=== Exercise objective ===
Give back an exact copy of the lines in the records below, from the line that has "At what coordinates should I click to accomplish: Open" through the line that has "Screen dimensions: 634x424", and nothing besides.

Items listed in a dataset:
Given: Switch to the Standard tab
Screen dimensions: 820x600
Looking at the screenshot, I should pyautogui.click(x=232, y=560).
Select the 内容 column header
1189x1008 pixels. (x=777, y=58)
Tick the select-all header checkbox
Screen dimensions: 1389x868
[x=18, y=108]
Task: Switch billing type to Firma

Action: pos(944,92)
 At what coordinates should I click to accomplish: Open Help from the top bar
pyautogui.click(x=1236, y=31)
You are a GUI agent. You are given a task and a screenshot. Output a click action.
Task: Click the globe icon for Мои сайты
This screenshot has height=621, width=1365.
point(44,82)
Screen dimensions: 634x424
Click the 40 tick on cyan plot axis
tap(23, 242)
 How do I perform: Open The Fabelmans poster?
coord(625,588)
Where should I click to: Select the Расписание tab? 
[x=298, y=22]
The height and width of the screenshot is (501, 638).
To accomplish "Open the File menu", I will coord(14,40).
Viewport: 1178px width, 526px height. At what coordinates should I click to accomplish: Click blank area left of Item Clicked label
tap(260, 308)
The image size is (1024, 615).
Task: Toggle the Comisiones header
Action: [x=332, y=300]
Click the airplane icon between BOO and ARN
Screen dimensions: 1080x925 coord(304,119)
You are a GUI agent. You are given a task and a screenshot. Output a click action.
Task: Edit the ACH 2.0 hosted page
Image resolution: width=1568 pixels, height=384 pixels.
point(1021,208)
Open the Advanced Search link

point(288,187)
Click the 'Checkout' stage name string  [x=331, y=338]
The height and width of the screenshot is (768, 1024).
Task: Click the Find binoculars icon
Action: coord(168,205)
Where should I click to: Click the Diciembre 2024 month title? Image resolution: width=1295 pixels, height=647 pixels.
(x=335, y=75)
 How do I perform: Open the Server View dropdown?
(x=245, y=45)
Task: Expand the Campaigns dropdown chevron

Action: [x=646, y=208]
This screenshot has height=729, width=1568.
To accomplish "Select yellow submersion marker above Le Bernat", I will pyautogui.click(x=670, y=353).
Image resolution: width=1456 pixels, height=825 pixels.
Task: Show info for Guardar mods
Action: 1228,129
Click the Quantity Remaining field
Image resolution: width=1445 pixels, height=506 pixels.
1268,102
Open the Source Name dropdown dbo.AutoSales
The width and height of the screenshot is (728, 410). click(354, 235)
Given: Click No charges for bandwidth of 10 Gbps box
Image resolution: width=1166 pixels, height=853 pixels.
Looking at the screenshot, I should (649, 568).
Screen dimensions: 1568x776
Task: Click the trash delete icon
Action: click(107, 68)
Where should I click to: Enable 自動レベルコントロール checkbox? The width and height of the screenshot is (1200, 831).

=== Result of this task ===
 At what coordinates should I click to accomplish: Open Help from the top bar
pyautogui.click(x=1236, y=31)
You are a GUI agent. You are given a task and a screenshot. Output a click action.
Task: Click the globe icon for Мои сайты
This screenshot has height=621, width=1365.
point(44,82)
Screen dimensions: 634x424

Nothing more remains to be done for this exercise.